(Data to examine Opens)

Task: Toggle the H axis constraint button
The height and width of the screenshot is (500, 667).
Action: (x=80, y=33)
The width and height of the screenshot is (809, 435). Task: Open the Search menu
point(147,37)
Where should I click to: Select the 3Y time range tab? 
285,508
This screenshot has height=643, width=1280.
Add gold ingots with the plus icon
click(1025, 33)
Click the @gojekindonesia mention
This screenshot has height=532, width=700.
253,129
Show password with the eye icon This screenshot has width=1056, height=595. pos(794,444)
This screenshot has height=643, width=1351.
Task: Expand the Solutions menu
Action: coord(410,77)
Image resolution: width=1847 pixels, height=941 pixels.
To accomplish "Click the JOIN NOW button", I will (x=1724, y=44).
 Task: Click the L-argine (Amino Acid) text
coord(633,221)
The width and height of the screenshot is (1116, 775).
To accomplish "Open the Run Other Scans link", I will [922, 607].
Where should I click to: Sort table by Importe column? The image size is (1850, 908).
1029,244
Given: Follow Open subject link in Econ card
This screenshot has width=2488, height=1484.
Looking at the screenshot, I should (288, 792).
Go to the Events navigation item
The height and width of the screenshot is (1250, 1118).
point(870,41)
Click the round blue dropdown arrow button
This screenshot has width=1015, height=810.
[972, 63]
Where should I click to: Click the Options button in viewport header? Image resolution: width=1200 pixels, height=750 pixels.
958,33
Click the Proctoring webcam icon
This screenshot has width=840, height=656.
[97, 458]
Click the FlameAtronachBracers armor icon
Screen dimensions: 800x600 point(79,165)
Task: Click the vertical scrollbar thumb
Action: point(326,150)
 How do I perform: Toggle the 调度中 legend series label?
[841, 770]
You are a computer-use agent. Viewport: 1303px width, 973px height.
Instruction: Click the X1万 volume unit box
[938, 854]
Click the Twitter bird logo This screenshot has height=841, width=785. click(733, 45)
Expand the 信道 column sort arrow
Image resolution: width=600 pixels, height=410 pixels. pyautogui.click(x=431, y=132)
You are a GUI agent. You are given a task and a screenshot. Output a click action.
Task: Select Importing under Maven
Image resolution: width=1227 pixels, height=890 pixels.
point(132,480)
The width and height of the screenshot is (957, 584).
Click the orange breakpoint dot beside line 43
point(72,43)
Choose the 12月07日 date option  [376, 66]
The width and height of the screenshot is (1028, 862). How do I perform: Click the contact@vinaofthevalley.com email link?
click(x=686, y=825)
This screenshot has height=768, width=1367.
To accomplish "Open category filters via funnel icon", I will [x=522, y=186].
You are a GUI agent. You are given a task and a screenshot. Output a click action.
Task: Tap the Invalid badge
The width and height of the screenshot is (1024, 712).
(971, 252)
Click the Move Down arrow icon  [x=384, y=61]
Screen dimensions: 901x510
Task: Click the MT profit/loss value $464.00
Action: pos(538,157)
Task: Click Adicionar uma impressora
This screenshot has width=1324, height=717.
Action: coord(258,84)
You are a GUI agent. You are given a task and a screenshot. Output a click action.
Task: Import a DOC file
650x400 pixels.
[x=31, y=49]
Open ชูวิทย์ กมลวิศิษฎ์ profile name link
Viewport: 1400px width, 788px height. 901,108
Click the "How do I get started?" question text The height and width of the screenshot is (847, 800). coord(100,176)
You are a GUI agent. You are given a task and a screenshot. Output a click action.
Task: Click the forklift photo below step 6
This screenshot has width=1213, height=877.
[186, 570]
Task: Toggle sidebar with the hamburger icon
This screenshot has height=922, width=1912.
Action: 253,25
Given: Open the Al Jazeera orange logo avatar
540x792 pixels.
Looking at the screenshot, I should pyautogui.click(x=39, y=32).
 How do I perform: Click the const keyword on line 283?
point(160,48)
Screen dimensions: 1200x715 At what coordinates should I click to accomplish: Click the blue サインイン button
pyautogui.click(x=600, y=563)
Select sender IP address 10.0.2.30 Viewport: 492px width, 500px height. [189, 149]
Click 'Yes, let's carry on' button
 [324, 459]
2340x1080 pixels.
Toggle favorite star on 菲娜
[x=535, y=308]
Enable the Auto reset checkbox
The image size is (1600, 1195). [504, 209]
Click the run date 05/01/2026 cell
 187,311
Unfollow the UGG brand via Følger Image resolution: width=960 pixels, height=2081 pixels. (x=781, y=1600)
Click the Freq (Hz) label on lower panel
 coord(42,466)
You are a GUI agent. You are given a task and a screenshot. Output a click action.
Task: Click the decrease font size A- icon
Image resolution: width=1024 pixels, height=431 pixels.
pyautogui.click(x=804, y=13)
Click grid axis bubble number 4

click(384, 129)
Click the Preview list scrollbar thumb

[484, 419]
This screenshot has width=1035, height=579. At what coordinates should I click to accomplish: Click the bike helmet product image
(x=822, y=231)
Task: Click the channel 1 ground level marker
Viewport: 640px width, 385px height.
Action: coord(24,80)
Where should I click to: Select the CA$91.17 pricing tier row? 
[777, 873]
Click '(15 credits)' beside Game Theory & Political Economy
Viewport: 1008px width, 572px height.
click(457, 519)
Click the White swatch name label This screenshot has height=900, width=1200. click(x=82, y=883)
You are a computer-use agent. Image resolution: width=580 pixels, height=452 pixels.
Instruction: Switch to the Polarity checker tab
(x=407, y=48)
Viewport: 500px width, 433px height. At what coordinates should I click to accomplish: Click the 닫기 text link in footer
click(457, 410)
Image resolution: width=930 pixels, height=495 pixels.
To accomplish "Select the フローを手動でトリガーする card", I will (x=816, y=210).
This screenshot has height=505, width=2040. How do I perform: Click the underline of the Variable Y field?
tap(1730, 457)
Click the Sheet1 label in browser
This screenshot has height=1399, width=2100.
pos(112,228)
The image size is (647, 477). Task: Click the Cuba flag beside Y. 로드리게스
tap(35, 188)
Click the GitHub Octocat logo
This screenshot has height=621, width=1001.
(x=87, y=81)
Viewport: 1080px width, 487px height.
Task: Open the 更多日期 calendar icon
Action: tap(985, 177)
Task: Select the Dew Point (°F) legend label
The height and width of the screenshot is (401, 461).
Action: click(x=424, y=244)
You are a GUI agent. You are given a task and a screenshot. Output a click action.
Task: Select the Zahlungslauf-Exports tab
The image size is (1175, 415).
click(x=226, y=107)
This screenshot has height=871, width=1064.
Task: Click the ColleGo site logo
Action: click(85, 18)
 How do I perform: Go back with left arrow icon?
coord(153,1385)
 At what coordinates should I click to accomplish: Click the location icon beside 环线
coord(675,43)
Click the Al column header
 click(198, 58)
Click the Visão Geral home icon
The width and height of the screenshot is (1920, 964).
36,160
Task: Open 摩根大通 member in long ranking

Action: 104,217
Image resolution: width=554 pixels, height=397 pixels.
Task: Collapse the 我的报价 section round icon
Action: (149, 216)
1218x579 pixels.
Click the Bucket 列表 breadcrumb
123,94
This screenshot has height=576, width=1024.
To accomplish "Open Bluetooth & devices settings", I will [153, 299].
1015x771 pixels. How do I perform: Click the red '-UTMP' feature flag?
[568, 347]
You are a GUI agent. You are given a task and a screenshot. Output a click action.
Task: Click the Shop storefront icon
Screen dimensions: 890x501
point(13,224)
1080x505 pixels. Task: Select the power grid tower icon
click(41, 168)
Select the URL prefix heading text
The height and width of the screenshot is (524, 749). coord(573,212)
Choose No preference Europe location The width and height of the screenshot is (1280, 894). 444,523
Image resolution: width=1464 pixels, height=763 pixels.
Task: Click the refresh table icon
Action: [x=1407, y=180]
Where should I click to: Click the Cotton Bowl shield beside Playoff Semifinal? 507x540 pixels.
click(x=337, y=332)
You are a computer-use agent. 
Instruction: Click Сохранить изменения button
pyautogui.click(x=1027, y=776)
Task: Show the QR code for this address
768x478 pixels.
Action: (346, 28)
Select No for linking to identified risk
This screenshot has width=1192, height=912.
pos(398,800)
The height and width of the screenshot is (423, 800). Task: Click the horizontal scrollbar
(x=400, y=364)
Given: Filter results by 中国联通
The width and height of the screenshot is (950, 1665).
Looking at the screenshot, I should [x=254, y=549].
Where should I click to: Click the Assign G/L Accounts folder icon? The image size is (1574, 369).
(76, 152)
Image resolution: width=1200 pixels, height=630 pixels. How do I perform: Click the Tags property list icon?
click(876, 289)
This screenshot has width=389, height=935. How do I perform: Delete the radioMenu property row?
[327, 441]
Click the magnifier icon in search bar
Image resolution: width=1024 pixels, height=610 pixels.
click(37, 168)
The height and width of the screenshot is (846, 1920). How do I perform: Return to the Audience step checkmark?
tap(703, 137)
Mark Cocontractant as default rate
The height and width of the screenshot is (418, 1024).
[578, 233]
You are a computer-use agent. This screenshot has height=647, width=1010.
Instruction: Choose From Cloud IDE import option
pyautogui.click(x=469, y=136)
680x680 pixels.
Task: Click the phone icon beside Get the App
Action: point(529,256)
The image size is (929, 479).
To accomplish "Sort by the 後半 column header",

(Data to examine Closes)

** What you have to do **
Look above for the line holding "Task: Click the channel 1 ground level marker", then set down exactly that line and every line after it up to and including the line holding "Task: Select the Zahlungslauf-Exports tab", with nothing else.

** Finished exercise **
Task: Click the channel 1 ground level marker
Viewport: 640px width, 385px height.
Action: coord(24,80)
Where should I click to: Select the CA$91.17 pricing tier row? 
[777, 873]
Click '(15 credits)' beside Game Theory & Political Economy
Viewport: 1008px width, 572px height.
click(457, 519)
Click the White swatch name label This screenshot has height=900, width=1200. click(x=82, y=883)
You are a computer-use agent. Image resolution: width=580 pixels, height=452 pixels.
Instruction: Switch to the Polarity checker tab
(x=407, y=48)
Viewport: 500px width, 433px height. At what coordinates should I click to accomplish: Click the 닫기 text link in footer
click(457, 410)
Image resolution: width=930 pixels, height=495 pixels.
To accomplish "Select the フローを手動でトリガーする card", I will (x=816, y=210).
This screenshot has height=505, width=2040. How do I perform: Click the underline of the Variable Y field?
tap(1730, 457)
Click the Sheet1 label in browser
This screenshot has height=1399, width=2100.
pos(112,228)
The image size is (647, 477). Task: Click the Cuba flag beside Y. 로드리게스
tap(35, 188)
Click the GitHub Octocat logo
This screenshot has height=621, width=1001.
(x=87, y=81)
Viewport: 1080px width, 487px height.
Task: Open the 更多日期 calendar icon
Action: tap(985, 177)
Task: Select the Dew Point (°F) legend label
The height and width of the screenshot is (401, 461).
Action: click(x=424, y=244)
You are a GUI agent. You are given a task and a screenshot. Output a click action.
Task: Select the Zahlungslauf-Exports tab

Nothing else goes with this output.